SID4-ER-22OCT2015-016
Sid

The best photo I took of 2015 had to be the photo of daughter Savannah and all her many activities. I call Savannah ““Multipotentialite.” She has this wonderful imagination about life. She often finds the adventure in everything and has this appetite to try everything. I wanted to create a fun photo showing all that emotion and really capture her identity. We set up the backdrop in my home in San Diego, Calif. We used different types of lighting kits, but I loved using the soft boxes. Savannah helped set up the shot on what she should wear and how she should place the books on her head and her soccer ball. She wanted to make sure we got all her activities just right…. a clear sense of balance into her life. I think I just enjoyed how my daugher and I collaborated, it was special moment.

•••

WORK INSTRUCTIONS: Could you print the whole passage above, about the photo of Savannah, word for word?

PROVIDED MATERIAL:
•••

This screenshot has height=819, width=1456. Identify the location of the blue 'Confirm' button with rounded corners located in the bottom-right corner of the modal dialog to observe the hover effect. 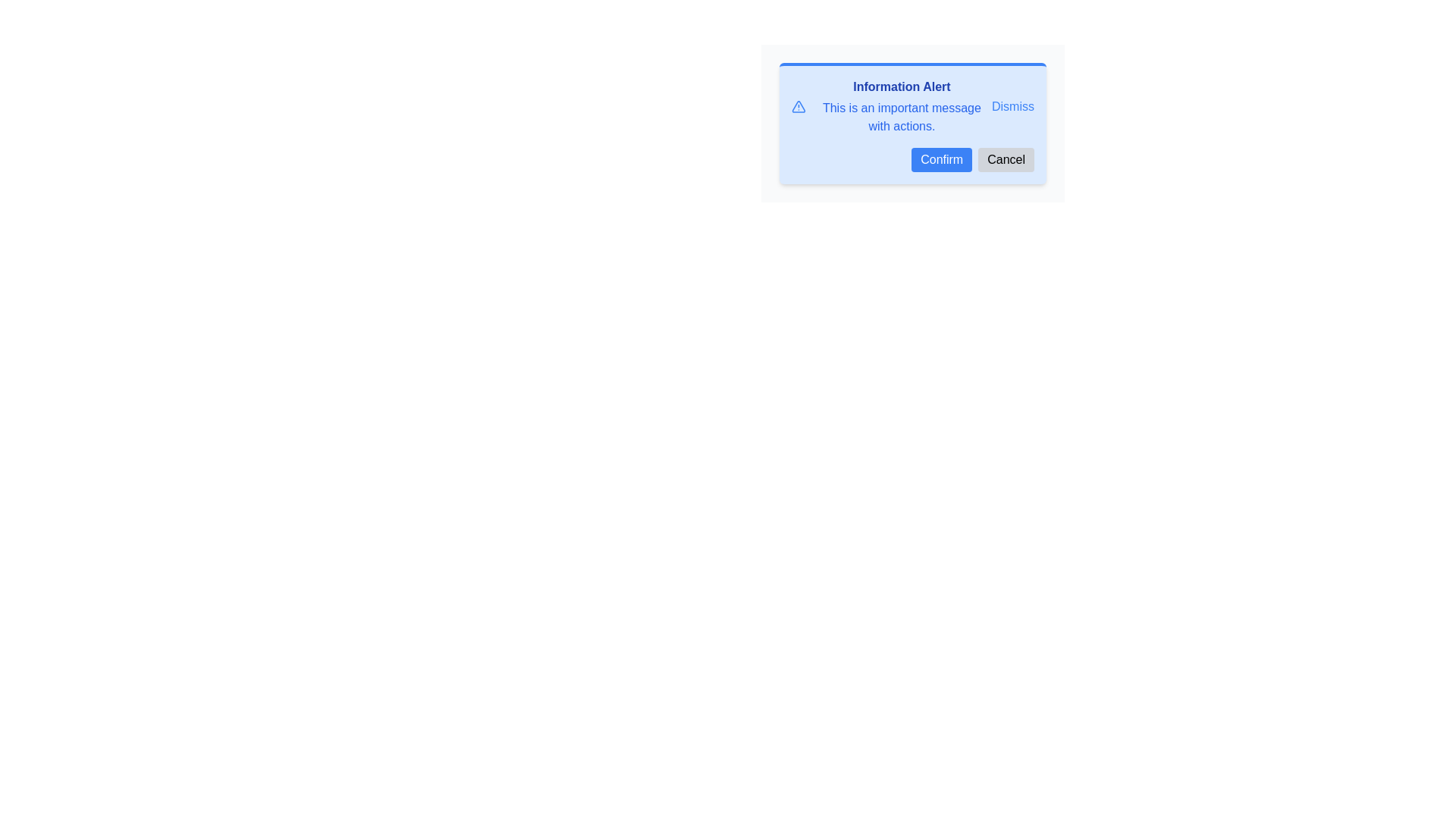
(941, 160).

•••

COMPLETED EXERCISE:
SID4-ER-22OCT2015-016
Sid

The best photo I took of 2015 had to be the photo of daughter Savannah and all her many activities. I call Savannah ““Multipotentialite.” She has this wonderful imagination about life. She often finds the adventure in everything and has this appetite to try everything. I wanted to create a fun photo showing all that emotion and really capture her identity. We set up the backdrop in my home in San Diego, Calif. We used different types of lighting kits, but I loved using the soft boxes. Savannah helped set up the shot on what she should wear and how she should place the books on her head and her soccer ball. She wanted to make sure we got all her activities just right…. a clear sense of balance into her life. I think I just enjoyed how my daugher and I collaborated, it was special moment.